- [What the task asks] Report each line of the data that has "agent" somewhere in it.

Start of Supplied records

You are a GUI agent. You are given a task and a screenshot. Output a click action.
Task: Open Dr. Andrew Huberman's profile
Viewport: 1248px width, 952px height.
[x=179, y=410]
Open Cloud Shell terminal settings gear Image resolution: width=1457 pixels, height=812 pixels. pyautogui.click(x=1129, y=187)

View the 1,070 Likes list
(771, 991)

End of Supplied records
Start of Supplied records

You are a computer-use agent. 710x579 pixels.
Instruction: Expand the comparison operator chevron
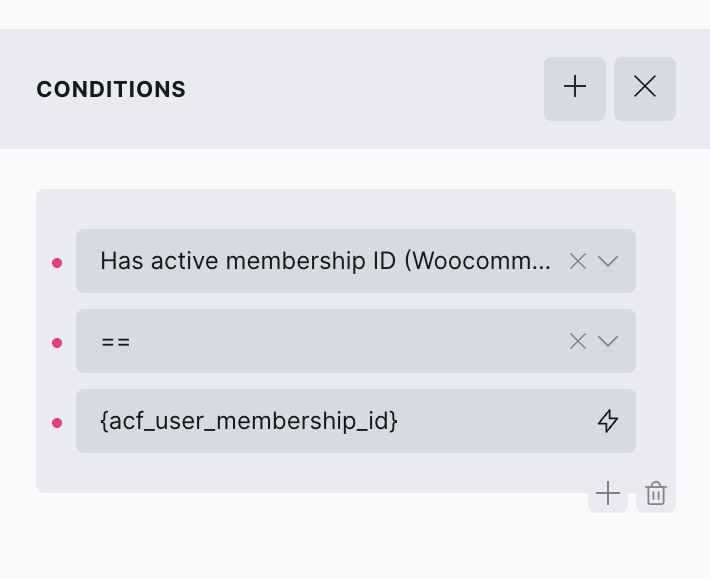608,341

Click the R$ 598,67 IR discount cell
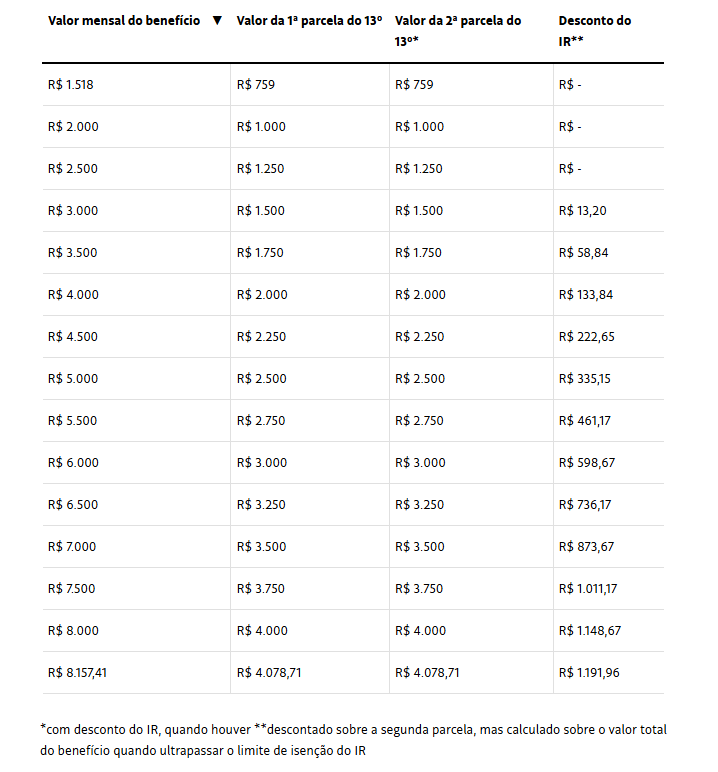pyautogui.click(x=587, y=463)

End of Supplied records
Start of Supplied records

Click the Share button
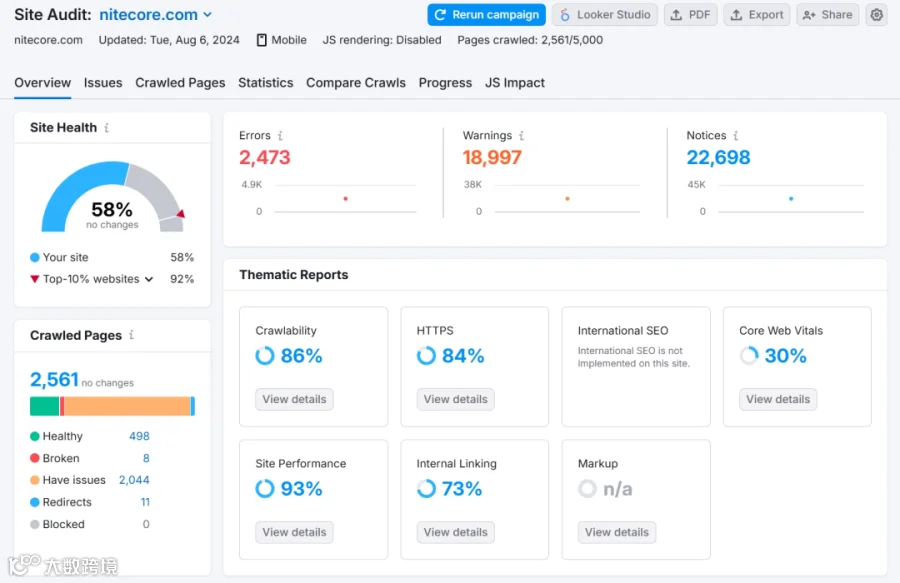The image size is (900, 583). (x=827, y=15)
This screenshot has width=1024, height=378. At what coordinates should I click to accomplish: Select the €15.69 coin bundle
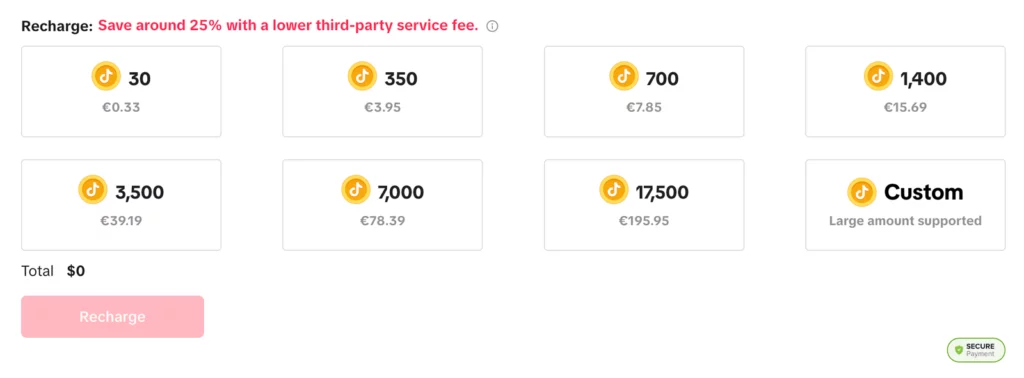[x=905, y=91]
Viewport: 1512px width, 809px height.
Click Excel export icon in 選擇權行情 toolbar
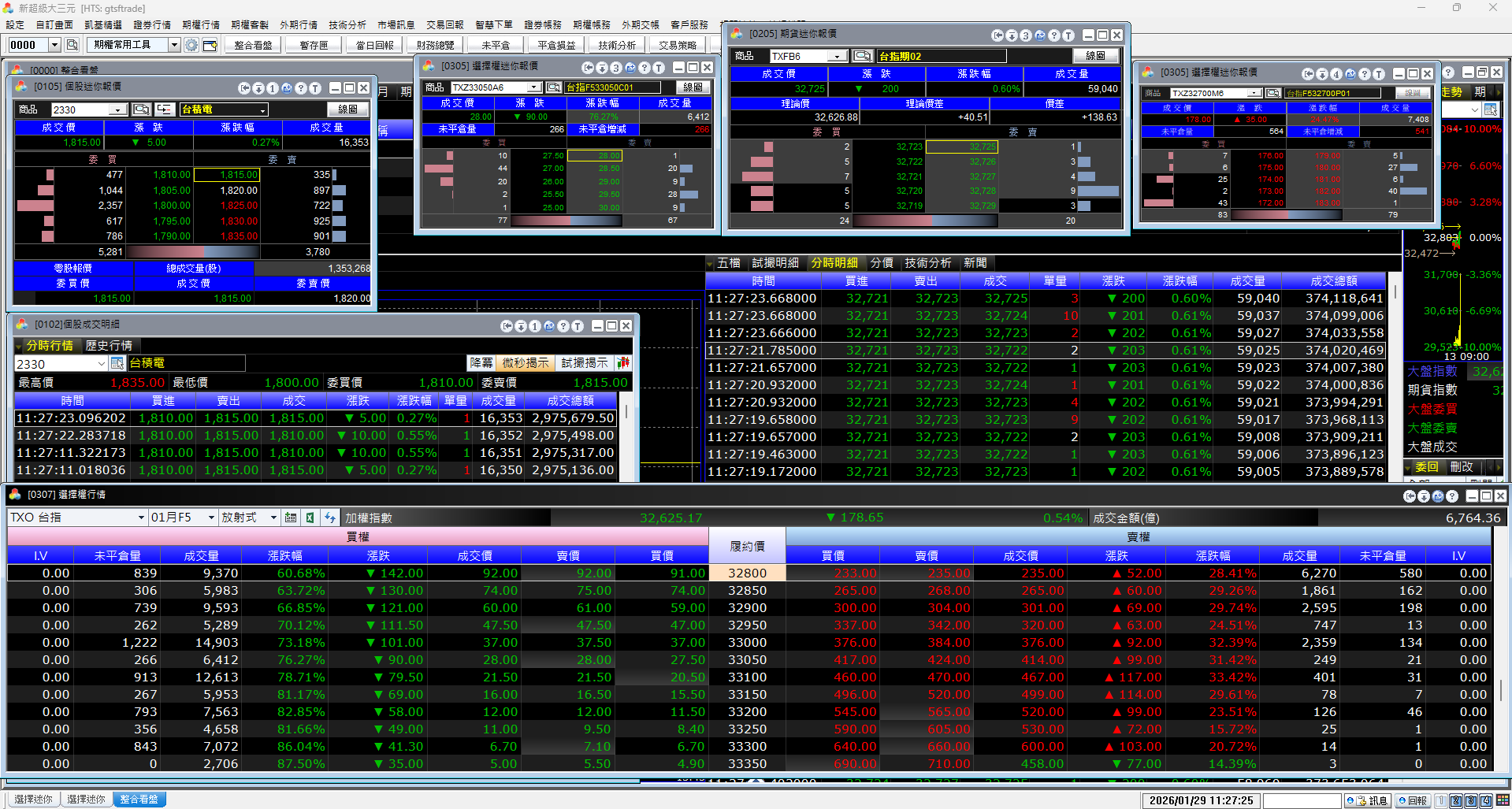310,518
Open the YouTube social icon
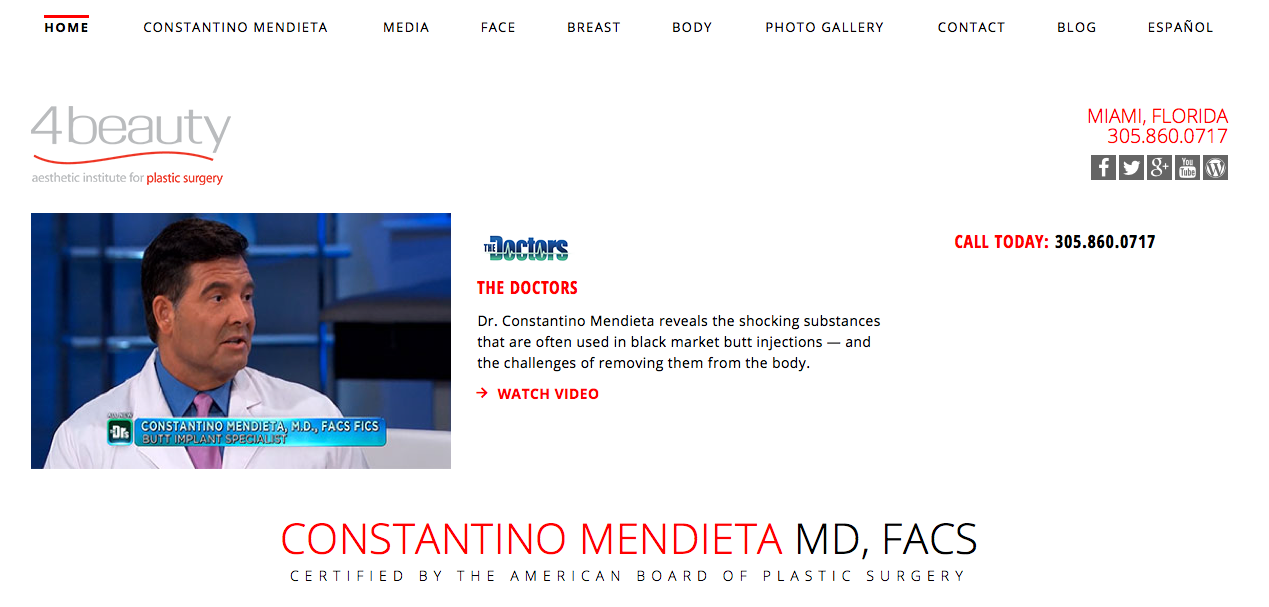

End of Supplied records

- [Response to this task]
You are a GUI agent. You are given a task and a screenshot. Output a click action.
You are a computer-use agent. 710x579 pixels.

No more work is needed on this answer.